Figure 2. In vitro modeling of A1ATD using disease-specific human iPS cells.

(A) A1ATD disease-specific human iPS cells (dhIPSCs) differentiated to hepatocytes displayed functional activity characteristic of primary human hepatocytes, including the presence of intracellular albumin, glycogen storage (shown by PAS staining), LDL cholesterol uptake (shown by fluoresceinated LDL incorporation), albumin secretion, and active CytP450 metabolism. Error bars denote SEM. (B) Immunostaining analyses for expression of misfolded polymeric α₁-antitrypsin using the polymer-specific 2C1 antibody (green) or an antibody that detects all forms of α₁-antitrypsin (red) in A1ATD patient-specific and control human iPS cell–derived hepatocytes.
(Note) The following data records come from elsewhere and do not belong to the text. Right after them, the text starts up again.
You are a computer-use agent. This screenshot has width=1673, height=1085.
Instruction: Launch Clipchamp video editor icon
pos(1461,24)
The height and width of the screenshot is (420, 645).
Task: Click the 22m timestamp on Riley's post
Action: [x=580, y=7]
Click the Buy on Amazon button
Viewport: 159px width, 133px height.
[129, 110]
Merged images are shown at right. (C) Endoglycosidase H (EndoH) digestion of A1ATD disease-specific human iPS cell–derived hepatocyte microsomal subcellular fraction, confirming retention of misfolded polymeric α₁-antitrypsin protein within the endoplasmic reticulum. n = 3. (D) ELISA to assess the intracellular expression (cells) and secretion (medium) of all α₁-antitrypsin and polymeric α₁-antitrypsin protein in A1ATD patient-specific and control human iPS cell–derived hepatocytes after overnight proteasomal inhibition by MG132. Error bars denote SEM. n = 3. Original magnification, ×20 (A); ×40 (B).